§ **Texto selecionado**
Isso não quer dizer que os filmes sejam ruins ou que maquiagem seja uma droga. Não é sobre isso — e é a parte mais aborrecida, porque quando você levanta esses questionamentos, sempre tem um infeliz no Twitter ou algo assim dizer que “mas é uma questão de escolha pessoal” e. Não. Não é uma questão de escolha pessoal. Isso é coisa de gente que acha que todos os nossos gostos são moldados em um vácuo, imunes ao sistema capitalista, patriarcal e pautado em racismo, entre muitas outras coisas. Nem mesmo o seu gosto pessoal em coisas anti-sistema deixa de ser pautado no sistema em si: se não houvesse um mundo contra o qual se revoltar, será que punks ainda existiriam?
No fim, tudo o que gostamos e o que não gostamos existe dentro de um mundo — nossas respostas positivas ou não, as discórdias e os consensos, e as tentativas de conciliação, todas elas têm no mundo um palco caótico onde se dão e, às vezes, se contradizem e, sabe? C’est la vie!

§ **Bloco de dados**
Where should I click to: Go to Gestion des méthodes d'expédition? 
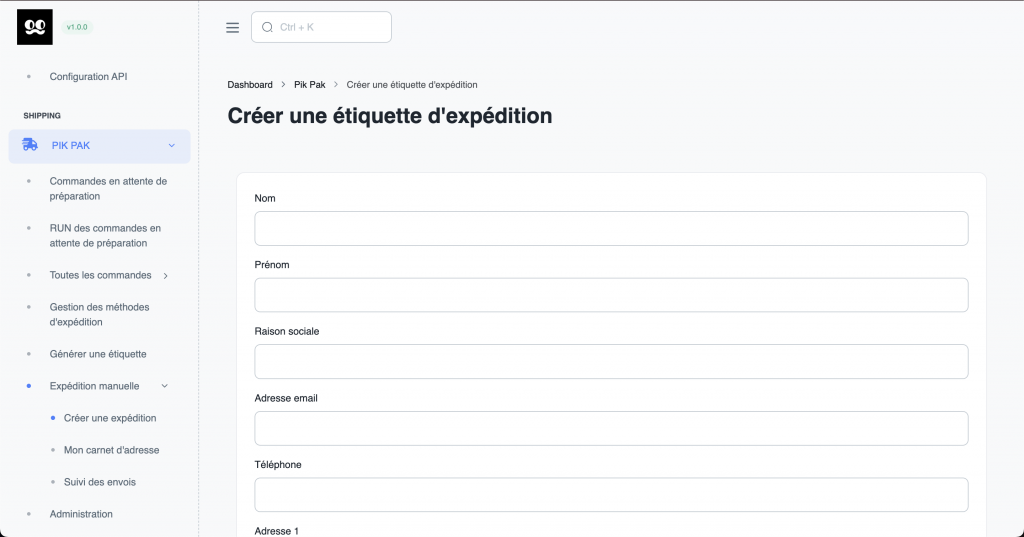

§ **Tarefas**
a – Segundo o texto selecionado, como é o palco que o mundo oferece às nossas respostas, discórdias e consensos?
b – Transcreva sem alterações o trecho do texto selecionado que começa em "Isso não quer" e vai até "punks ainda existiriam?", incluindo essas últimas palavras.
Os dados constituem um material à parte.

§ **Respostas**
a – É um palco caótico.

b –
Isso não quer dizer que os filmes sejam ruins ou que maquiagem seja uma droga. Não é sobre isso — e é a parte mais aborrecida, porque quando você levanta esses questionamentos, sempre tem um infeliz no Twitter ou algo assim dizer que “mas é uma questão de escolha pessoal” e. Não. Não é uma questão de escolha pessoal. Isso é coisa de gente que acha que todos os nossos gostos são moldados em um vácuo, imunes ao sistema capitalista, patriarcal e pautado em racismo, entre muitas outras coisas. Nem mesmo o seu gosto pessoal em coisas anti-sistema deixa de ser pautado no sistema em si: se não houvesse um mundo contra o qual se revoltar, será que punks ainda existiriam?